A California couple trades their suburban lifestyle for a timber retreat in the mountains of Colorado.By Stacy Durr Albert Photos by Jim Bartsch After spending their entire lives in the suburbs of northern California, Jim and Kathy Polizzi were ready for a change. When their oldest son relocated to Colorado, the couple started to think about heading to the mountains themselves.
The idea proved too tempting to resist, and a few years later, Jim and Kathy found themselves in search of the perfect plot of land. “We’ve always loved being in the mountains,” explains Kathy. “Though we raised our boys in the suburbs, we’d spent time in the mountains, and we enjoyed the outdoors, wildlife and peacefulness there. After our son got married, we knew we wanted to be close to our future grandchildren, so we decided to pull up roots and head to Colorado.”
“We wanted to find a mountain location with some acreage, some distance between neighbors, plus views of the mountain peaks to the west where we could enjoy sunsets,” shares Jim. “We wanted to be somewhat remote but still close enough to benefit from the amenities of a city.” The 13-acre site they discovered near Nederland more than fit the bill. Located in the Roosevelt National Forest, the property rises slightly above on a hillside, which opens up to expansive views of the Continental Divide and Indian Peaks. “It’s exactly what we wanted,” says Jim.
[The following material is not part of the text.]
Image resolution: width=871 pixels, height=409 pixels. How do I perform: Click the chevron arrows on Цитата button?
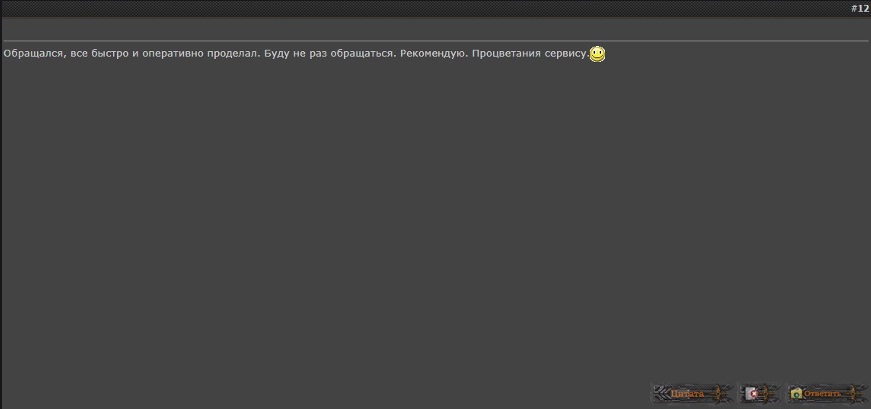[661, 394]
To turn their ideas into reality, the Polizzis worked with two Lafayette-based companies: Colorado Timberframe and Cornerstone Contracting, owned by brothers Keenan and Tirion Tompkins. Cornerstone served as the general contractor, and the company outsourced the design to architect Mark Ford of Mosaic Architects of Boulder. “Our architect did a great job of bringing our ideas together,” says Jim. The resulting plan encompasses nearly 3,600 square feet of living space plus an 800-square-foot garage and workshop. The primary living area — great room, kitchen, master suite — is located on the main level, while several extra bedrooms, bathrooms and a family room are found on a lower walkout basement level. “The design is completely different from our suburban home, which was a standard, compartmentalized tract home featuring stud framing and stucco,” says Kathy.
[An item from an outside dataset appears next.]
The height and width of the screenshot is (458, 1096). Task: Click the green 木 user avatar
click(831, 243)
Indeed, the dramatic timber frame is anything but ordinary. The structural frame boasts air-dried Douglas fir timbers that are mainly 10-by-10 or 8-by-8, with some beams closer to 10-by-14. The corners feature a square bead profile, and the timbers are surfaced smooth, with full mortise-and-tenon joinery and oak pegs. “The project is a hybrid, meaning that portions of the house are built from a full structural timber frame and other areas were built without timber framing,” explains Keenan Tompkins. “In addition, the entire house was built with high-performing, 6 ½-inch thick polyurethane structural insulated panels. The house is a classic example of a very polished, contemporary Colorado mountain-style home.”
A special hallmark of the home is its incredible energy efficiency. The entire home is heated with in-floor radiant heating, plus there’s a solar PV system that allows the Polizzis to live off the grid for most of the year. “We have great solar exposure, and we sell back unused, generated electricity to the power company — our electricity bills are less than $8.00 per month,” says Jim. The home boasts plenty of other show-stopping details, from custom barn doors and etched shower glass, to motorized shades with a special hideaway recess pocket (designed by Colorado Timberframe) that is notched into the beams. The lighting is also noteworthy — strips of LED lights atop the timbers cast a warm glow to the interior and light up the beautiful frame. Another distinctive element is the seven species of wood used in the home: Douglas fir timbers, oak pegs, hickory floors, an African mahogany entry door, cedar siding and soffit, Ipe decking, and knotty alder cabinetry, trim, and doors. Though there were a few challenges along the way, the Polizzis simply need to gaze out their great room windows to know it was all worth it. “The 9-foot windows allow views of the mountains and snow-capped peaks,” says Kathy. “When visitors arrive, they are amazed and struck by that scene. Even on stormy, windy, snowy days, it’s nice to just stand or sit and look out at what nature has to offer.”
The Polizzis’ mountain retreat is a far cry from their traditional suburban home, but they couldn’t be happier. “Living in the mountains has been a big change for us,” shares Kathy, “but when our children visit, they say they feel like they are on vacation here, getting away from the stresses and pressures of their daily lives. That says it all for us!”